# Extrait du document:

Puis, abordant les dispositions concernant la procédure de comparution sur reconnaissance préalable de culpabilité (crpc), le rapporteur a rappelé qu'elle poursuivait le double objectif suivant :

-  alléger les audiences correctionnelles pour les affaires les plus simples dans lesquelles les auteurs reconnaissent les faits et, par voie de conséquence, diminuer les délais de jugement :

-  conduire au prononcé de peines plus efficaces, une peine acceptée par l'auteur des faits ayant préalablement reconnu sa culpabilité devant être, selon toute vraisemblance, mieux exécutée.

S'agissant de l'utilisation de cette procédure, sur les 181 tribunaux de grande instance français, 94 y ont eu recours au cours du mois d'avril 2005. En outre, depuis le mois d'octobre 2004, 7 914 affaires ont été traitées dans ce cadre procédural et 6 629 d'entre elles ont abouti à l'homologation par le juge du siège compétent de la peine proposée, soit un taux de réussite remarquable puisque de 83,8 %.

Toutefois, une intervention rapide du législateur est nécessaire afin d'assurer la pérennité du développement de la crpc. En effet, l'avis rendu par la Cour de cassation le 18 avril dernier d'une part, l'ordonnance de référé pris par le Conseil d'État le 11 mai dernier d'autre part, considérant, contre l'avis de la Chancellerie, que le procureur de la République devait être présent aux audiences d'homologation de la peine par le juge du siège, ont provoqué le trouble dans les juridictions et fragilisé le recours à cette nouvelle procédure.

# Données enregistrées:
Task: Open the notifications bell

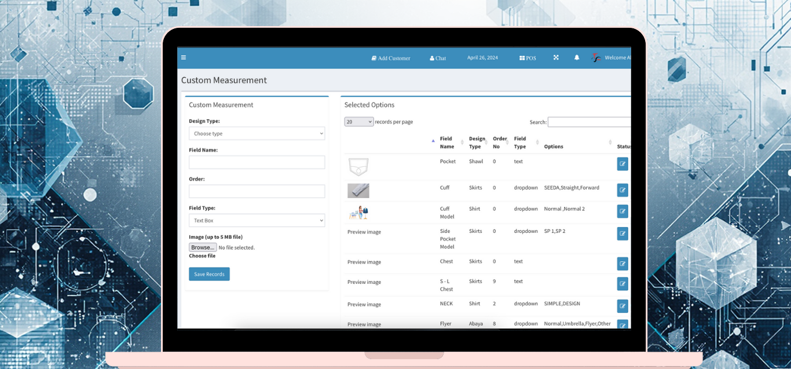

# Consigne:
Indiquez si chacune des affirmations suivantes concorde avec l'extrait sur la crpc, en répondant oui ou non et en citant mot pour mot les termes de l'extrait qui tranchent la question.
(a) Le rapporteur assigne à la crpc un double objectif.
(b) Depuis octobre 2004, 7 914 affaires ont abouti à l'homologation de la peine proposée.
(c) La Chancellerie estimait, elle aussi, que le procureur de la République devait être présent aux audiences d'homologation.

# Réponse correcte:
(a) Oui : « elle poursuivait le double objectif suivant ».
(b) Non : « 7 914 affaires ont été traitées dans ce cadre procédural et 6 629 d'entre elles ont abouti à l'homologation ».
(c) Non : « contre l'avis de la Chancellerie, que le procureur de la République devait être présent aux audiences d'homologation ».